DATA SUPPLIED —
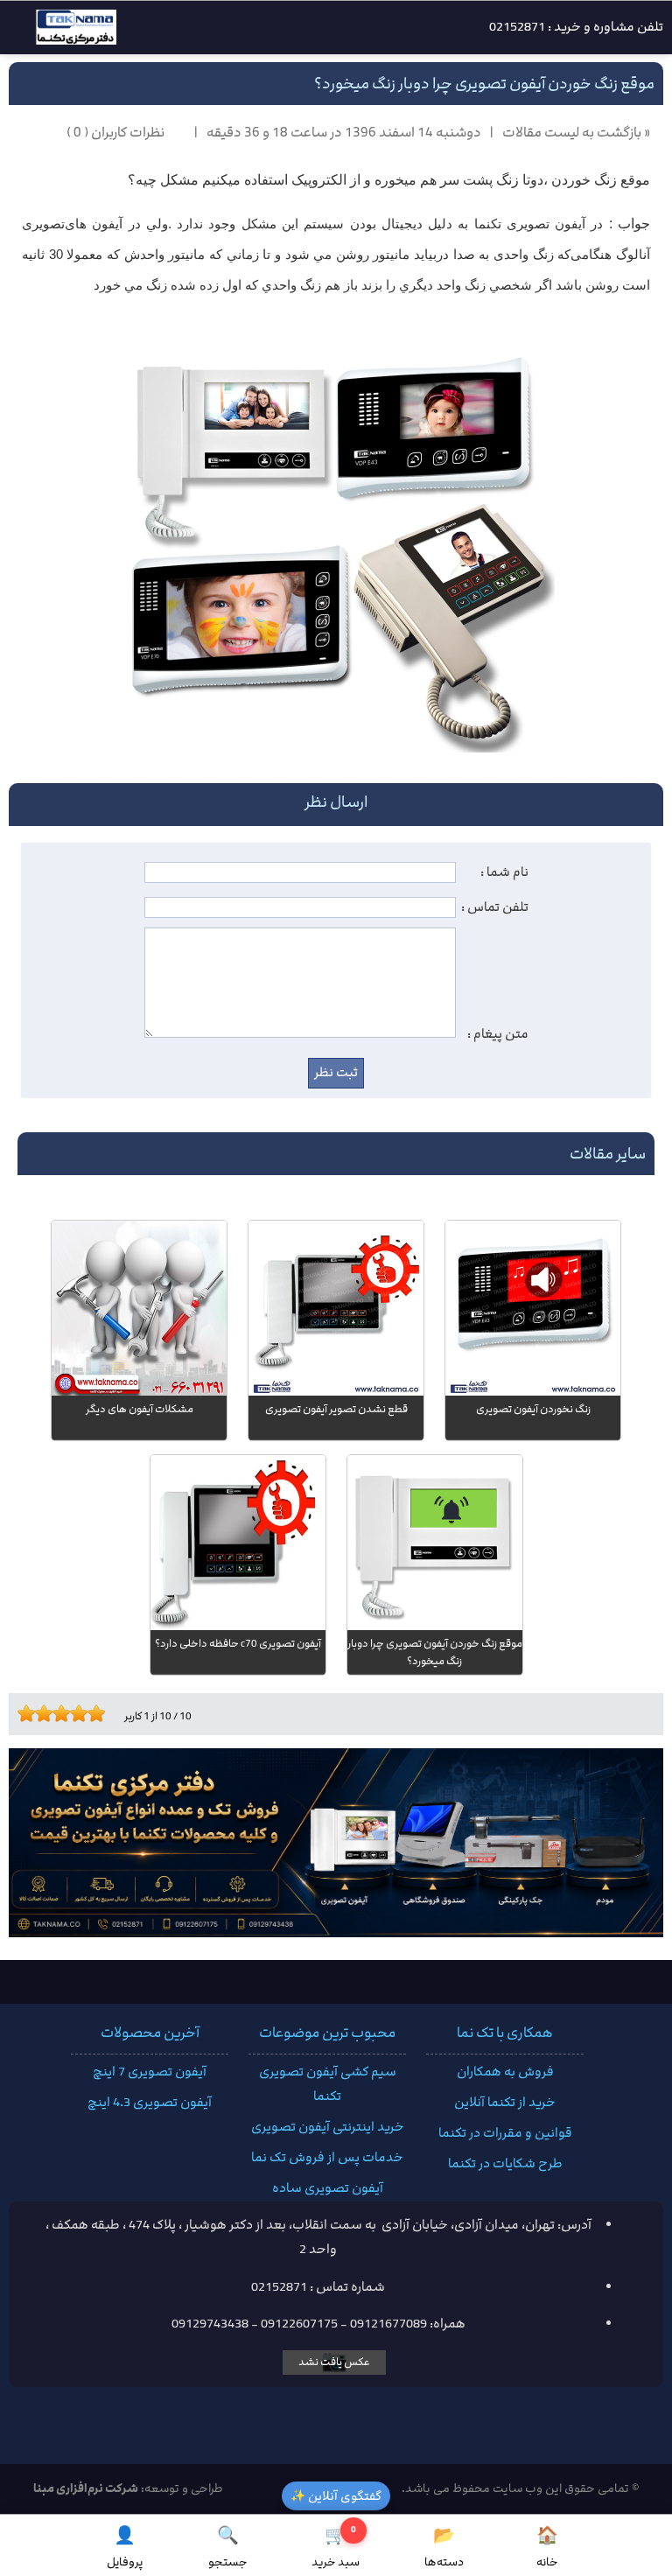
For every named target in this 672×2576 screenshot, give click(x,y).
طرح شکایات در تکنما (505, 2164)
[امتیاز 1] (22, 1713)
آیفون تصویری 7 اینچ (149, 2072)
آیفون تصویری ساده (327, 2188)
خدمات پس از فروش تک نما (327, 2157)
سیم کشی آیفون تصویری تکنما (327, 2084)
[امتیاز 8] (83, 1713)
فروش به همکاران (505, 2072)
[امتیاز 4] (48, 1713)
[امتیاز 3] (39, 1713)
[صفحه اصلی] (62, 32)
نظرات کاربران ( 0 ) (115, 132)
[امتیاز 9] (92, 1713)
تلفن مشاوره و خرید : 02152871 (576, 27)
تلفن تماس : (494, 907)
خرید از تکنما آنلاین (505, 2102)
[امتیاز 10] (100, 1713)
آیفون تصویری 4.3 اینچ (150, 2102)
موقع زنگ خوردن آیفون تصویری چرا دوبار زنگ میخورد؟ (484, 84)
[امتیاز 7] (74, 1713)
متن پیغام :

WHAT IS REQUIRED — Print every entry above again without changing a word, and omit the pictures.

YOUR RESPONSE —
For every named target in this 672×2576 screenshot, give click(x,y).
طرح شکایات در تکنما (505, 2164)
[امتیاز 1] (22, 1713)
آیفون تصویری 7 اینچ (149, 2072)
آیفون تصویری ساده (327, 2188)
خدمات پس از فروش تک نما (327, 2157)
سیم کشی آیفون تصویری تکنما (327, 2084)
[امتیاز 8] (83, 1713)
فروش به همکاران (505, 2072)
[امتیاز 4] (48, 1713)
[امتیاز 3] (39, 1713)
[صفحه اصلی] (62, 32)
نظرات کاربران ( 0 ) (115, 132)
[امتیاز 9] (92, 1713)
تلفن مشاوره و خرید : 02152871 (576, 27)
تلفن تماس : (494, 907)
خرید از تکنما آنلاین (505, 2102)
[امتیاز 10] (100, 1713)
آیفون تصویری 4.3 اینچ (150, 2102)
موقع زنگ خوردن آیفون تصویری چرا دوبار زنگ میخورد؟ (484, 84)
[امتیاز 7] (74, 1713)
متن پیغام :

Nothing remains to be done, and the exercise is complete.